With mergers and acquisitions and expansion into new markets, it’s only a matter of time before a growing company is faced with the challenges of going global. International operations introduce an entirely new level of complexity, especially when it comes to managing ERP systems. If global systems don’t meet the needs of local offices or the data doesn’t roll up through the various hierarchies, it can be difficult to get the full picture of the business — where decision making matters most.

Here are seven ways global ERP systems can fall short of the requirements needed to enable international businesses to operate more efficiently.

1. Not Speaking The Same Language

A global ERP company needs to effectively handle product localization and the ability to adapt its solution to various countries and cultures and deliver it in different languages and currencies. Localizing an ERP system creates more opportunities for business growth as it expands your market reach across borders and languages. Just as language options should be readily available, so that all screens, tables, reports and even help messages are in the local language, a global ERP should also show data in the local currency.

2. Inventories Tracked At Rest

Evaluating inventory levels at various world locations is insufficient when trying to gain a full understanding of how parts or materials are managed in a multinational organization. A global ERP system should be able to track parts or finished products as they move from location to location, providing full visibility of how raw materials or goods flow through the supply chain, all the way to the end customer.

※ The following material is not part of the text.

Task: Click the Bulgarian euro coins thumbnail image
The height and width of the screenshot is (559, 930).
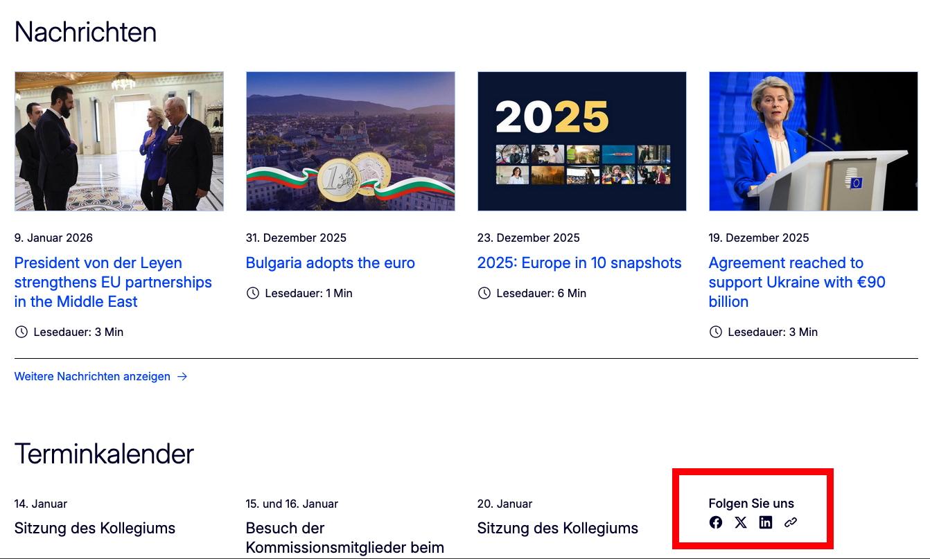Action: [351, 141]

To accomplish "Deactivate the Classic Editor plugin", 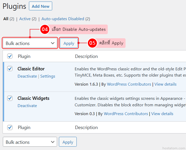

3. The Corporate Way Or The Highway

Some business processes need to be standardized at the corporate level, while others can be customized to meet local needs. For example, order management, materials planning and inventory control are typically managed the same way companywide, while other processes, such as customer service, invoicing and accounts receivable, are usually customized by local offices. While local teams should still have the ability to manage their local processes, corporate users should be able to review and issue reports about local operations on a corporate level.

4. Desktop Only

As more and more companies continue the trend of going mobile and employees continue to work out in the field for a significant portion of their days, a global ERP system should enable employees to access corporate data on laptops, smartphones, and tablets. Therefore, global ERP should be fully mobile, including a responsive UI, mobile applications and dedicated field solutions for off-site professionals and processes, and it should offer innovative tools so that users can even create their own mobile apps.

5. Inability To Scale

ERP software must be able to easily handle higher volumes of transactions as a company grows and adds more users. More importantly, to keep pace with changing business needs, together with increased volumes of data generated from a variety of different sources, a global ERP system must be able to manage additional modules and processes.

6. Resistant To Change

With the rapid pace of change and the ability to streamline processes as part of globalization, ERP systems should also be easy to customize and make changes on the fly. Ideally, an ERP system should enable users to make changes independently — such as a UI’s look and feel, form and document design, or create a personalized homepage — without requiring vendor assistance.

7. Noncompliant

Global companies must meet local regulatory compliance in all the countries in which they operate. For example, a global ERP system must meet the confidentiality and privacy requirements of regulations such as GPDR. Sales tax schedules, applicable for various countries and cities, must also be adhered to, and an ERP system should automatically be updated to meet local regulations.

Since ERP systems are much like the central nervous system of a company, streamlining and integrating business processes across departments and regions, they must enable organizations to manage at both the local and global level. Providing the ability to coordinate workflows, view and share data, and comply with regulations requires a system that can adjust with changing processes and scale as today’s medium-sized companies grow and become truly global.